SUPPLIED PASSAGE:
★ ★ ★ ★ ★ ★ ★

The Red Square Cemetery
Red Square in pre-revolutionary Moscow was a typical trade square with the usual willow market before the Easter. In the course of the October Revolution Bolsheviks buried 238 dead bodies right along one of the walls in Red Square, and at once this laid a revolutionary ritual cemetery status to the Easter square. The first public rallies, demonstrations took place here, at the mass grave, as public oaths of allegiance to the new political regime. After Moscow had turned into the capital, Red Square automatically got the status of the main cemetery of the Soviet Republic. A separate grave in Red Square was given to one of the party leaders Yakov Sverdlov in 1919. Later, in 1920, American journalist John Reed was buried there. That’s why it went without saying that Vladimir Lenin must be buried in the Red Square when he died. By the day of Lenin`s funeral, 24 January 1924, there had been built a temporary wooden mausoleum for the leader’s coffin. The marble and granite mausoleum with speaker tribunes we can see now appeared in 1930 and became an innovative complex consisting of an inner chamber with Lenin's mummified body, and tribunes and parade marches on the outside.
Embalming
In the first days after Lenin`s death nobody even thought of embalming his body – authorities relied on severe frosts. However, numerous delegations from all around the country and telegrams from workers asking to show the body of Lenin to the whole world gave an impetus to perpetuate the body and not commit it to earth.
The widow and sisters of Lenin were strongly against making a “doll” of Lenin, but they remained unheard, as the propaganda effect was more powerful than common sense. Nevertheless, Soviet medics managed to operationally cope with the unique task of embalming, and a red Soviet pharaoh appeared in Moscow. Throughout the Soviet period the Lenin Mausoleum was a must for school pupils and students, for visitors from Soviet republics and foreign tourists. Many photographs of the era document long queues of people, waiting to get in to see the Soviet leader.
70 Years Later
After the USSR collapse Lenin cult’s time was over, and there have been many talks about the mausoleum’s appropriateness. There appeared the idea to demolish the mausoleum, commit Lenin`s body to earth near his mother’s grave in St. Petersburg, and also to get rid of the cemetery of Soviet political leaders in the centre of Moscow. Recently the Russian Academy of Sciences has rigorously spoken out on the historical importance of Vladimir Lenin's figure and the fact of his embalming and has called to bury the body, demolish the mausoleum and replace it with a monument to Minin and Pozharsky.
However, the vice-president of the Russian Academy of Sciences expresses perplexity about the opinion his colleagues presented: “Academic institutes must be engaged into dealing with science, but when they make a political judgement as a response to a public organization - it clearly looks like someone’s command”.
Opinions
The opinions on whether the body of Lenin must remain in the Mausoleum or to be buried vary from extremely radical to indifferent. Lenin`s burying supporters think it is not in Russian and European traditions to make a dead body open to the inspection of everybody, while those who want Lenin Mausoleum to remain in the Red Square say it is still one of the places of interest in Moscow, which is not a hindrance to anyone.

★ ★ ★ ★ ★ ★ ★

GIVEN RECORDS:
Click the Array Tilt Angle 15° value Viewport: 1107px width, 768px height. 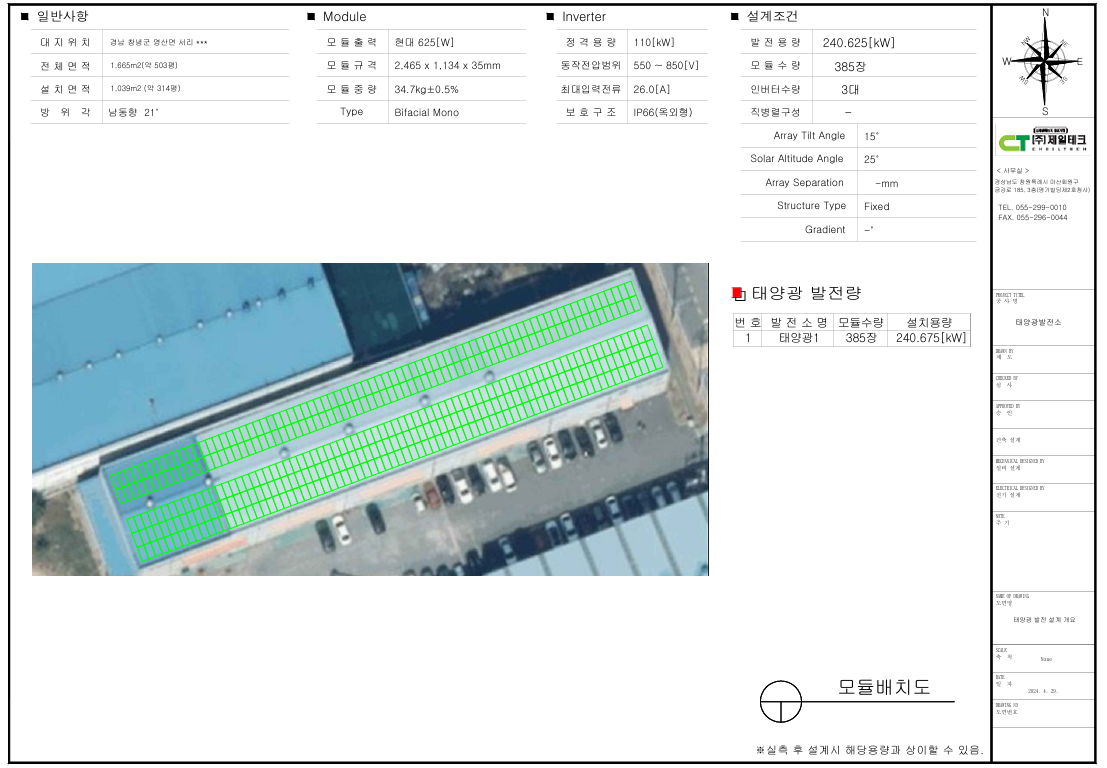coord(871,136)
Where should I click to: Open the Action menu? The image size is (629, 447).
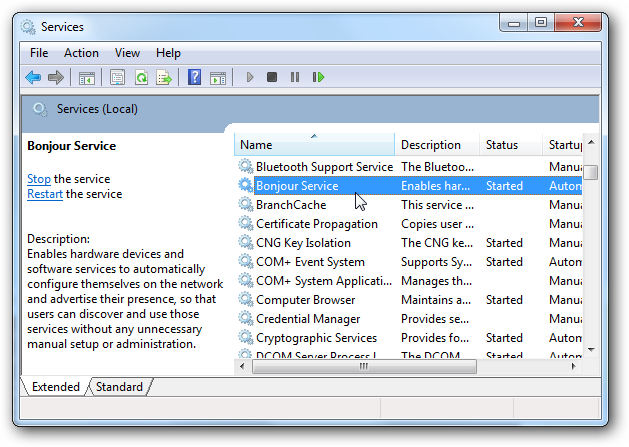(81, 53)
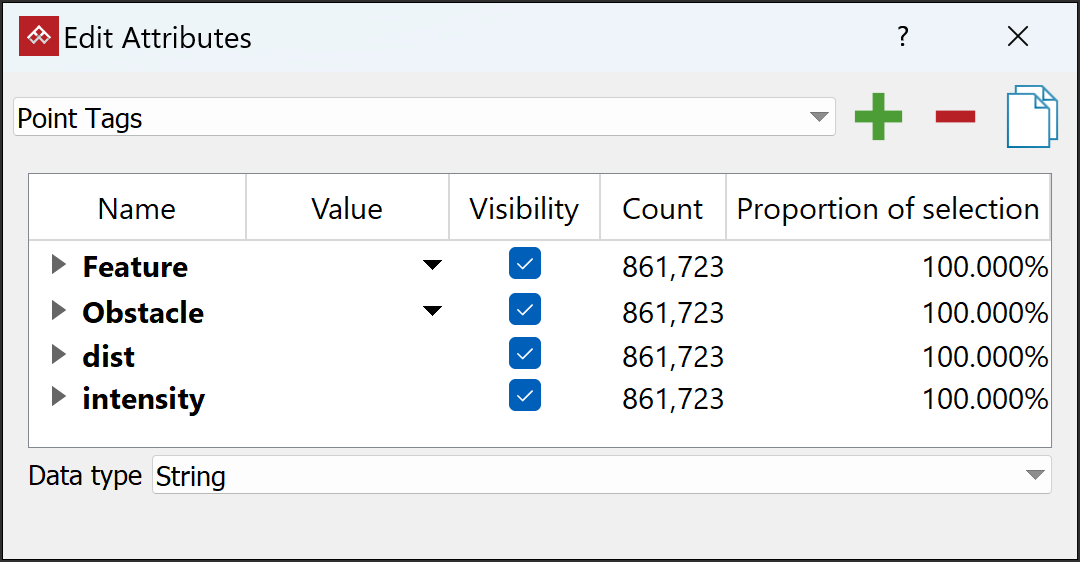Sort by the Count column header
Viewport: 1080px width, 562px height.
point(662,209)
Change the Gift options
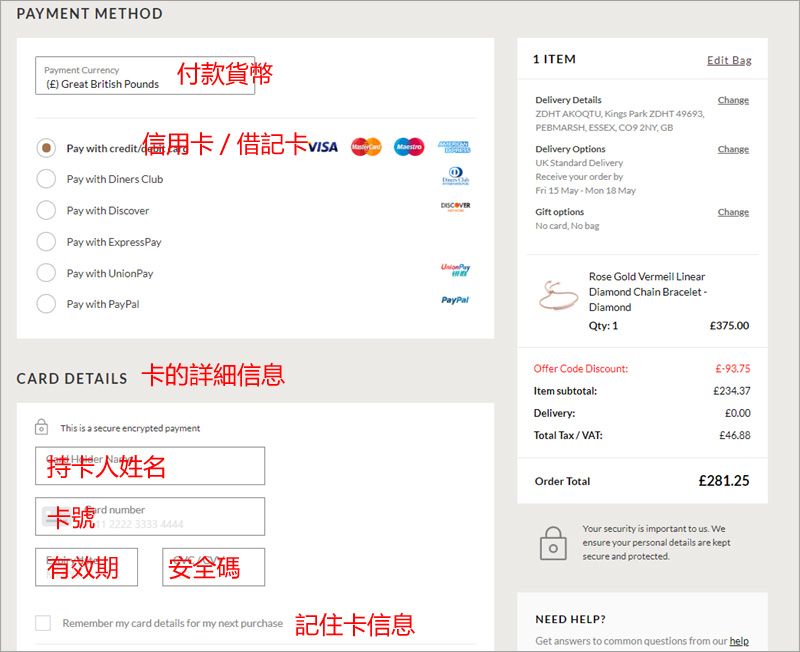 point(733,212)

★ ★ ★ ★ ★ ★ ★

PROMPT:
Answer these from the text on the Red Square cemetery:
(a) How many dead bodies did the Bolsheviks bury along one of the walls in Red Square?
(b) Which members of Lenin's family were strongly against embalming his body?
(c) Near whose grave, and in which city, was it proposed to bury Lenin's body?

RESPONSE TO THE EXERCISE:
(a) 238.
(b) His widow and his sisters.
(c) Near his mother's grave, in St. Petersburg.